▶ [GIVEN TASK]: According to the parenting post below, whom does the writer call next if David doesn't answer?

Tuesday, May 10, 2011

Burn out

Parenting is hard work.
I mean really hard.
How do you teach your children to be respectful, of you, of others, of property, of animals?
How do you teach your children to obey right away, and give them a voice?
How do you teach your children, that despite their pasts, their future is bright?
How do you teach your children to trust, when no one has ever been trustworthy toward them?
How do you instill dignity and worth in a child who has been abused and neglected by those who are suppose to protect and hear them?
How do you teach a two year old to cover her mouth when she coughs?

Some days this gets overwhelming. And its because this is suppose to be happening in the midst of cleaning up, and diaper changes, and driving to visits, and doctors appointments, laundry, and life... these lessons have to be taught, or caught, while I am doing lot's of other things.

Today I called David, "S.O.S What do I do?"
These calls happen occasionally, if he doesn't answer, Laurie is next. Sometimes I am stumped. These kids are hard to figure out, how do I respond to this, or this? How do I talk about this?

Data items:
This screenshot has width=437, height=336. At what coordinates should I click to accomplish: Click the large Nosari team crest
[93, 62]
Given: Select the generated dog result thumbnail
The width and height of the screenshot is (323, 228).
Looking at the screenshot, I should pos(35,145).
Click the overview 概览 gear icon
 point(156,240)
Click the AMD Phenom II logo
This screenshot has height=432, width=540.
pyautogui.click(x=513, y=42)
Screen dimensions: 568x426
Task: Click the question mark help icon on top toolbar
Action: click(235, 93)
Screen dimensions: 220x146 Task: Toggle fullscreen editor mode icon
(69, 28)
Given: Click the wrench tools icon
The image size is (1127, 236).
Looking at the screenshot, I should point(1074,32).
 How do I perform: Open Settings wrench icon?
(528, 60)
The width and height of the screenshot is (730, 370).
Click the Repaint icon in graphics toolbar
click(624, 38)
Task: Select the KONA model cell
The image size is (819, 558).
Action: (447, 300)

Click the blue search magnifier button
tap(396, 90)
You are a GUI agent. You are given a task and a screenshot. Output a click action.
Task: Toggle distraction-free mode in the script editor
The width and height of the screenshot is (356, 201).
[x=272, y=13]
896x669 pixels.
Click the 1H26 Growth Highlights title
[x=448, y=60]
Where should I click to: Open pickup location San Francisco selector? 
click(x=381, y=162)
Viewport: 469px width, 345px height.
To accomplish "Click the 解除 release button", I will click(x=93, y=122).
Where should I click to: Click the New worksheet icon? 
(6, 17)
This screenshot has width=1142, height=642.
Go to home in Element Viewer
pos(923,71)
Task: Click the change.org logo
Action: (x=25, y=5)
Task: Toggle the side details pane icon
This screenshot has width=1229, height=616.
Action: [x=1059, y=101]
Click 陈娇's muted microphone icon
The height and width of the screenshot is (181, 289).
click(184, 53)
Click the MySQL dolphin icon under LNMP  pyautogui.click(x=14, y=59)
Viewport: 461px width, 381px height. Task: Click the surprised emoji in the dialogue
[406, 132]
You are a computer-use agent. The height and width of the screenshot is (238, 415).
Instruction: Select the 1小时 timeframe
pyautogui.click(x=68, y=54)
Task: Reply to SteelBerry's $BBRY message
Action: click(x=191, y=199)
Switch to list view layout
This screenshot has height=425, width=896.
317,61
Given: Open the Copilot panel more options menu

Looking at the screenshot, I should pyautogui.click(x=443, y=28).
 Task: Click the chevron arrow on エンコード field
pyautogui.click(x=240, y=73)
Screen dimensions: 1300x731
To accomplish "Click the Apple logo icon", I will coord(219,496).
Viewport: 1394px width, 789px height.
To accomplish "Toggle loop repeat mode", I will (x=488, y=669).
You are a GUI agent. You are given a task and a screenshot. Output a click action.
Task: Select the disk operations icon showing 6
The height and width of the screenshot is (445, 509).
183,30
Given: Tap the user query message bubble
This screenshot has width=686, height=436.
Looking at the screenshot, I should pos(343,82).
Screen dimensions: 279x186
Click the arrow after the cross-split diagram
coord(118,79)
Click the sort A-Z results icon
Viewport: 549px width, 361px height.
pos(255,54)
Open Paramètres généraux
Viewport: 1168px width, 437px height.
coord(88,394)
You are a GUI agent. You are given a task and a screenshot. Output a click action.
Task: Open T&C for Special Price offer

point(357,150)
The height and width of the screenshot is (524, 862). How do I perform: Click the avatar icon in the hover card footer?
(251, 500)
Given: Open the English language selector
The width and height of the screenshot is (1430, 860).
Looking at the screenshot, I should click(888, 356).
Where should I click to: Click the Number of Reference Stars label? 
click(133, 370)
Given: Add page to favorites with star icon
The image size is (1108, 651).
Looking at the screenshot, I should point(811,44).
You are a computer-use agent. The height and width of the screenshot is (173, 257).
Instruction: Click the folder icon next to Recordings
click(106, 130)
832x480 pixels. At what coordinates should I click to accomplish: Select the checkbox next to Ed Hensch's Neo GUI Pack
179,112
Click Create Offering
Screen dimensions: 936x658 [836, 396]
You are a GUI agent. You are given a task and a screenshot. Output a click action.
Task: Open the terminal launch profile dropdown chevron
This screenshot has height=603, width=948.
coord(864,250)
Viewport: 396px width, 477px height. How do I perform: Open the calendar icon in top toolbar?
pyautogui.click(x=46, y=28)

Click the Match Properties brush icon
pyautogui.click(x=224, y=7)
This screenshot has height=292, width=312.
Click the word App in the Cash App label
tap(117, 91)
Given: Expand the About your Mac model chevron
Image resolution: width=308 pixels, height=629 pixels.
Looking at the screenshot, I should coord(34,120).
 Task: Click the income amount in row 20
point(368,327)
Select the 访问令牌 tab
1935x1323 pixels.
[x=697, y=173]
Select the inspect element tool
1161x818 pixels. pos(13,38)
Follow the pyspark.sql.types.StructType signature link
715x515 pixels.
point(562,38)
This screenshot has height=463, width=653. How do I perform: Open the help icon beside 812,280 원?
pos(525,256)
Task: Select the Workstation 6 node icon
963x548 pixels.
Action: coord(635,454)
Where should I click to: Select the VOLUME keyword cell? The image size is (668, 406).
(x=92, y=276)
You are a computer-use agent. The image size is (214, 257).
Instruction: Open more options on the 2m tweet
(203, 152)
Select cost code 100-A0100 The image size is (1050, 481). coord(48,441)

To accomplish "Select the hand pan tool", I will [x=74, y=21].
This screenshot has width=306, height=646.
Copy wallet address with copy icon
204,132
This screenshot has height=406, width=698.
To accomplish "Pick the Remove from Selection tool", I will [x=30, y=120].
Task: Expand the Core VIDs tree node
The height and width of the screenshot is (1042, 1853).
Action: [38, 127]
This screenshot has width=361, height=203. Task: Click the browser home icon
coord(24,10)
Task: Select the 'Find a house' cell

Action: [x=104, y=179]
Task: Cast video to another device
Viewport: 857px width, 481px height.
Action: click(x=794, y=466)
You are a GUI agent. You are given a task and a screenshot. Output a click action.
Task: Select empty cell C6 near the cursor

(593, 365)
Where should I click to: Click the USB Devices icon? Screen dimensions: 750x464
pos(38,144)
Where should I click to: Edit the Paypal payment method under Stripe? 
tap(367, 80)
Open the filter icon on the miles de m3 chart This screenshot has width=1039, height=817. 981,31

▶ [WORKED SOLUTION]: Laurie